She was sitting where she always sat, beside her son.
Master Nissim was the best hope. He smiled in a thoughtful way while looking at her, carefully measuring her state of mind. She didn’t seem especially depressed or sensitive this morning, which was why he risked saying, “I’m taking my class on a little journey today.”
That was the first word any of them had heard about this.

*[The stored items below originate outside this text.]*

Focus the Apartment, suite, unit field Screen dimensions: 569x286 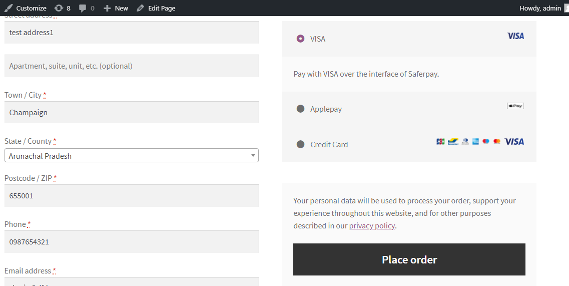tap(131, 66)
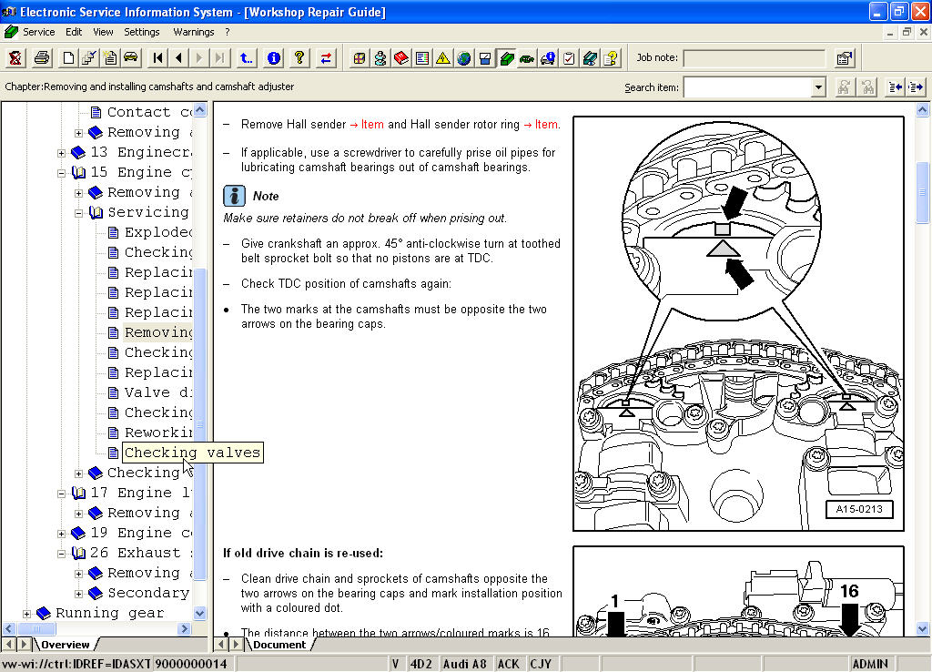Expand the 19 Engine tree node

[x=62, y=534]
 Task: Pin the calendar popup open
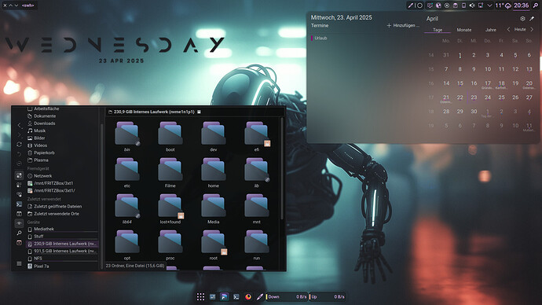coord(532,19)
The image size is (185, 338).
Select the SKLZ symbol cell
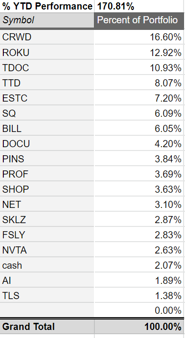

“The four of us are going to visit the Grand University. Again, yes. But we’re exploring a different specialty. The world’s leading expert on spheres and their mathematics has kindly agreed to make my students feel stupid.”
Seldom laughed nervously.
Elata looked at Diamond. This was the first moment of the morning when she kept her eyes on him, and he felt her gaze, glad for it and not glad for it.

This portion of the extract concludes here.